The flames are licking at our toenails. The 600 scientists of the Intergovernmental Panel on Climate Change have warned us to expect a temperature increase of between 1.8 °C and 4 °C by the year 2100. This will make sea levels rise by up to 60 cm, the experts think, with a likely increase in the frequency of droughts, extreme tides and the intensity of hurricanes. As minuscule cogs in a gargantuan engine, it is hard to hold individuals to account for these alarming consequences. How many of you in the UK really care if you each emit about 2.6 tonnes of carbon in the form of carbon dioxide (CO2) per year? It is not as if someone is going to dump it as a great heap of coal on your doorstep.

But what rise in the atmospheric temperature do we in fact cause individually? For someone living in the UK, or, in my case, Japan, a rough calculation based on a knowledge of current emission rates gives a rise of one nanokelvin (10–9 K) over an 80-year lifespan. Such tiny temperature changes are more generally associated with fields of research such as Bose–Einstein condensation or the cosmic background radiation.

However, do not be fooled — this temperature rise of 1 nK that we each produce is not as small as you might think. If I express my 1 nK as a fraction of the absolute temperature of the Earth’s atmosphere (about 300 K), it equates to 3 × 10–12. If I express my body mass as a fraction of the mass of the atmosphere, it comes to 1.5 × 10–17. The ratio of these two fractions is 200 000 to 1. So, in a manner of speaking, over my lifetime I am punching at 200 000 times my own weight.

This amplification factor is not so surprising given that I will emit about 750 tonnes of CO2 during my lifetime as estimated from current emission rates — a figure that already corresponds to 10 000 times my body mass. As an aside, this 750 tonnes comprises about 1031 individual CO2 molecules — laid side by side in a single layer, they would cover an area the size of England. Free in the atmosphere, the CO2 will have ample time to trap outgoing infrared radiation, producing a cumulative effect. Remember also that this is calculated only for an 80-year period, and things will in fact be even worse because CO2 lingers in the atmosphere for up to 200 years.

What then are we to do about global warming? In his film An Inconvenient Truth, former US vice-president Al Gore suggests that we should all join local action groups and make individual lifestyle changes. Meanwhile, the book Heat by Guardian columnist George Monbiot offers a vast array of doable, innovative solutions involving government intervention, such as replacing cars by coaches.

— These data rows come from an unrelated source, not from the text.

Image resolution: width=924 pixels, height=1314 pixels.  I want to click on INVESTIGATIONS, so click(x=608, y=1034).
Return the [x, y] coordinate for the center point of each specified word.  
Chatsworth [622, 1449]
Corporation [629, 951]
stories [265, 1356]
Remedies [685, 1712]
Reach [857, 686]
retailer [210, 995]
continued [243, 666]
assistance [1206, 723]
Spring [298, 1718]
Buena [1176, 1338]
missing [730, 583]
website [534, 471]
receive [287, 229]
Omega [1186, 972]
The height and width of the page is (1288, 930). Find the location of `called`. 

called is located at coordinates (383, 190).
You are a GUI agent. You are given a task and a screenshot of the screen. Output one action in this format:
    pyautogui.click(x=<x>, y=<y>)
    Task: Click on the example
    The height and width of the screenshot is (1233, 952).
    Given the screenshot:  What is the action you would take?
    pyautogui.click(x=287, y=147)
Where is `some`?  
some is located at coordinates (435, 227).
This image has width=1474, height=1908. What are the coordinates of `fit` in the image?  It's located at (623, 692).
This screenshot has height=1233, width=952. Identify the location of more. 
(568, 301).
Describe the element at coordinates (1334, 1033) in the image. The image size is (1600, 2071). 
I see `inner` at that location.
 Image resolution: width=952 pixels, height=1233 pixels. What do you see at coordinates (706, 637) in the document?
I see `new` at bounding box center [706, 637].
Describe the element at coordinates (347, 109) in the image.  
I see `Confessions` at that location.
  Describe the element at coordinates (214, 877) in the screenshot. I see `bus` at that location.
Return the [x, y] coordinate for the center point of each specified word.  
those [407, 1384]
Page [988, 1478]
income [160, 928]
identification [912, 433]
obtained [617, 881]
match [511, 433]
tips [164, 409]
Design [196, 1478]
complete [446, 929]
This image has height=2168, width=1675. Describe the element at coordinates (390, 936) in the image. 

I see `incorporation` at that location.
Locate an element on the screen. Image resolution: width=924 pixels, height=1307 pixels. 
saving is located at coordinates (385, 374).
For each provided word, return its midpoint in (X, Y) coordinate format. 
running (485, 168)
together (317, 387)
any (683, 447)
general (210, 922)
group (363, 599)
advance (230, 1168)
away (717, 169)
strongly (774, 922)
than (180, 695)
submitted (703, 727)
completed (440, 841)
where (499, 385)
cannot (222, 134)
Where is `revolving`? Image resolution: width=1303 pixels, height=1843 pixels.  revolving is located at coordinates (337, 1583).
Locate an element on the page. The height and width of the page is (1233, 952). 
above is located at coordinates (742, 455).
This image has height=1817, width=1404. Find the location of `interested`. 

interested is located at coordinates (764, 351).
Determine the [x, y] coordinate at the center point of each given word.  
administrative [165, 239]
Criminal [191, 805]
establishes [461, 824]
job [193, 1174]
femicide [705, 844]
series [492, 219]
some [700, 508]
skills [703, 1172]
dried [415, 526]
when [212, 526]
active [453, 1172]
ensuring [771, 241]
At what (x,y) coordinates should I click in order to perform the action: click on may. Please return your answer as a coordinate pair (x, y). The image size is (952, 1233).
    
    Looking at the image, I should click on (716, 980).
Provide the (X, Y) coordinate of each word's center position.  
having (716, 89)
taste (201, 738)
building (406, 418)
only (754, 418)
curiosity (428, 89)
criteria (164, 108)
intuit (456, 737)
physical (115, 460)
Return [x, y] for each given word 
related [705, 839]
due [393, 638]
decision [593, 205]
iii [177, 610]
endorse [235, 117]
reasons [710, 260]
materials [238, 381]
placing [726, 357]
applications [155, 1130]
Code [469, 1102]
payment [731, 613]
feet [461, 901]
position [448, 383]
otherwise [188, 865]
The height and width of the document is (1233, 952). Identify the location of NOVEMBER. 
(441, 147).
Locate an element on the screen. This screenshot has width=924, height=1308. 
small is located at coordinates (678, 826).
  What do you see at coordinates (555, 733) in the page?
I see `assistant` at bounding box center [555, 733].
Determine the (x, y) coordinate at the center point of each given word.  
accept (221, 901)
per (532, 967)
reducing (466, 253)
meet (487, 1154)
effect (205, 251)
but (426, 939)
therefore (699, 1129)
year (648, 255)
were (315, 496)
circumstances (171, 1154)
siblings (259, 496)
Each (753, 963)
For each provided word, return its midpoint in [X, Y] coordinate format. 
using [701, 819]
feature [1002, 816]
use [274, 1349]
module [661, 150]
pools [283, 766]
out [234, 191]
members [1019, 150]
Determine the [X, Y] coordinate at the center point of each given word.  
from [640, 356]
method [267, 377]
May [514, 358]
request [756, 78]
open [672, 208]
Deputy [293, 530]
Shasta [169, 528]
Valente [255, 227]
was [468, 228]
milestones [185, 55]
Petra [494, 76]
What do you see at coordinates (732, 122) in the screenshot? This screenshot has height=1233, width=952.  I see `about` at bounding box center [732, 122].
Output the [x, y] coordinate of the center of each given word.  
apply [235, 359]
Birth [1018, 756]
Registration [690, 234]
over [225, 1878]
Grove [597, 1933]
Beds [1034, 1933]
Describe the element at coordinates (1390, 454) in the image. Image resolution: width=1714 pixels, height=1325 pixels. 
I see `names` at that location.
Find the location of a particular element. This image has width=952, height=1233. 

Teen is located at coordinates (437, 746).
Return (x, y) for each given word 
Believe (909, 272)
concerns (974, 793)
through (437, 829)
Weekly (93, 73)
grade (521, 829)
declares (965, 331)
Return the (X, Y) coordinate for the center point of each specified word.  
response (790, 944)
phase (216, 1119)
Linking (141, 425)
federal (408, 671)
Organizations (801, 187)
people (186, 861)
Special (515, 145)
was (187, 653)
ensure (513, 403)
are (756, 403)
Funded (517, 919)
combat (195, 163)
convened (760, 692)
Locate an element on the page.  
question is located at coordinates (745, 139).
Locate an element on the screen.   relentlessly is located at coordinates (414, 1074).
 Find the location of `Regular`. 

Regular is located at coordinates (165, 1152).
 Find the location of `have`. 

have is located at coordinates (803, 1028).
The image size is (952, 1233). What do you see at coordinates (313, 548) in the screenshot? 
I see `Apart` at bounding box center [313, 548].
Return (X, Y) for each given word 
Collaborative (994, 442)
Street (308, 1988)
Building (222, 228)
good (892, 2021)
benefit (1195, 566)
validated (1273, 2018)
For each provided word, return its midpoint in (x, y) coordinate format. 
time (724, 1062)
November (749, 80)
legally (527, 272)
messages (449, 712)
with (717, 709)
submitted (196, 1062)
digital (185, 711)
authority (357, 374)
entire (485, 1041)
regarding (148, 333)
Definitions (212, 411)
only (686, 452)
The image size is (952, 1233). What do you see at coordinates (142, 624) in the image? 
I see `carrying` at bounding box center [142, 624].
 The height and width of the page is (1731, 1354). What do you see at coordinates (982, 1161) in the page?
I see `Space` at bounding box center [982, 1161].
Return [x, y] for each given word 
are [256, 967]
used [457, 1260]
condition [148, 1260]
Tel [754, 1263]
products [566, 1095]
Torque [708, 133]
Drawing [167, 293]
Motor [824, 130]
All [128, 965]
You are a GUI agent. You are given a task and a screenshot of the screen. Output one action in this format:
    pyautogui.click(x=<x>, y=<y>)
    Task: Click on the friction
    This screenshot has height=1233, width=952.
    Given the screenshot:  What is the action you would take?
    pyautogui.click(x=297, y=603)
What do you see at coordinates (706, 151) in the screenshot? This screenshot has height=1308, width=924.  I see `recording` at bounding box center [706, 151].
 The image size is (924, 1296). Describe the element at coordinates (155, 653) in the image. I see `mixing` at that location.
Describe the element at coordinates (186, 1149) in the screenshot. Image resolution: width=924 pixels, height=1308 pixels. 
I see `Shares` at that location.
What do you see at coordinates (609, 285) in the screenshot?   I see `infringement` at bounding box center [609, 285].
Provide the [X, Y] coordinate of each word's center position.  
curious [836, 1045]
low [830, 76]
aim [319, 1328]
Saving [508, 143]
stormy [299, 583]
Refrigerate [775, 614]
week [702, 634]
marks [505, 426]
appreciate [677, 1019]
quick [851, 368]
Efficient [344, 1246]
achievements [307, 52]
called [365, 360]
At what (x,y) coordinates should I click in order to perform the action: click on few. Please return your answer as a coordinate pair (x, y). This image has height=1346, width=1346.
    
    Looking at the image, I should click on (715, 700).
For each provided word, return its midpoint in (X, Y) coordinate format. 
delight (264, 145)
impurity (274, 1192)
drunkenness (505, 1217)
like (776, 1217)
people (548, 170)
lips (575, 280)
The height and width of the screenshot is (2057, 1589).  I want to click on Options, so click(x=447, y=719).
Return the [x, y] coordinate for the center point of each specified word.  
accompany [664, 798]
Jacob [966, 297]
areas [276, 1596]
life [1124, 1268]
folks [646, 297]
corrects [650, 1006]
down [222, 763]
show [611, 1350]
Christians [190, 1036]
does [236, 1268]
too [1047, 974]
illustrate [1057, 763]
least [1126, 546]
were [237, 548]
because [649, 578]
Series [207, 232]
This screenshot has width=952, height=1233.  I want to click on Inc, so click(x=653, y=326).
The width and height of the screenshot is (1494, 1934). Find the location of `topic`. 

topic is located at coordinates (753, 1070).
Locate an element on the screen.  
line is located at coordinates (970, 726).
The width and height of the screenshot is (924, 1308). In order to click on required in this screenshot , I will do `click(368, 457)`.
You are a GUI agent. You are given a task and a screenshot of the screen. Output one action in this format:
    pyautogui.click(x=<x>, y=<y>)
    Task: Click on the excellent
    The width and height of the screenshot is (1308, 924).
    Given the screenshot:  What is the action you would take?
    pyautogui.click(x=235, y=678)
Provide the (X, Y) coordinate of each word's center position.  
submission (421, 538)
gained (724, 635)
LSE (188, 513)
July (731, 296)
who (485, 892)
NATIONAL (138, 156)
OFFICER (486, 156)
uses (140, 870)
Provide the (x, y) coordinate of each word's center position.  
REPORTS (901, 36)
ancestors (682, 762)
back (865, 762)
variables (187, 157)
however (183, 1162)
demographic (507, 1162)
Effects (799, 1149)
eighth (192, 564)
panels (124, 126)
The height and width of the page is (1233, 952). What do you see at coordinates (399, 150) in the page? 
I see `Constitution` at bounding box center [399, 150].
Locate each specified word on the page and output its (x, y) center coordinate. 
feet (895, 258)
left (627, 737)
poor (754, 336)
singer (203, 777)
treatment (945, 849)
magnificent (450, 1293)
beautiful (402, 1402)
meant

As a small step in the right direction, I suggest that we should find ways of making everyone aware of every femtokelvin (10–15 K) increase that we produce. Just as nicotine content is labelled on cigarette packets and fat content is labelled on foodstuffs, it seems natural to extend this principle to the Earth itself with “Earth health warnings” incorporating a “femtokelvin (fK) count”.

One way to do this would be to use flame logos (see my illustration above). The daily contribution to global temperature rise from a UK citizen amounts to about 30 fK. I therefore propose a yellow flame logo to represent 1 fK and a smaller, orange logo for 0.1 fK. The goods that we buy would come labelled with these logos according to their net impact on global temperature rise over a human lifetime, factoring in all the resources involved in manufacture, packaging, transportation and recycling. This would be a significant extension of the concept of labelling new cars for their CO2 emissions that is currently being implemented in California. Even an Al Gore organic cotton T-shirt would not be exempt.

Of course, the telltale flames would also appear on our electricity and gas bills, and show up on petrol pumps to remind us of the damage done by each litre of fuel we buy. If I had my way, not only cars but also new houses and plane tickets would be targeted by the scheme. Admittedly it might sometimes prove counterproductive: one could imagine some people becoming addicted to the little yellow flames. Hopefully, however, this simple scheme could trigger a new awareness of our responsibility to make the best possible ecological choices for the planet. If we act now, we may get away with just singed feet.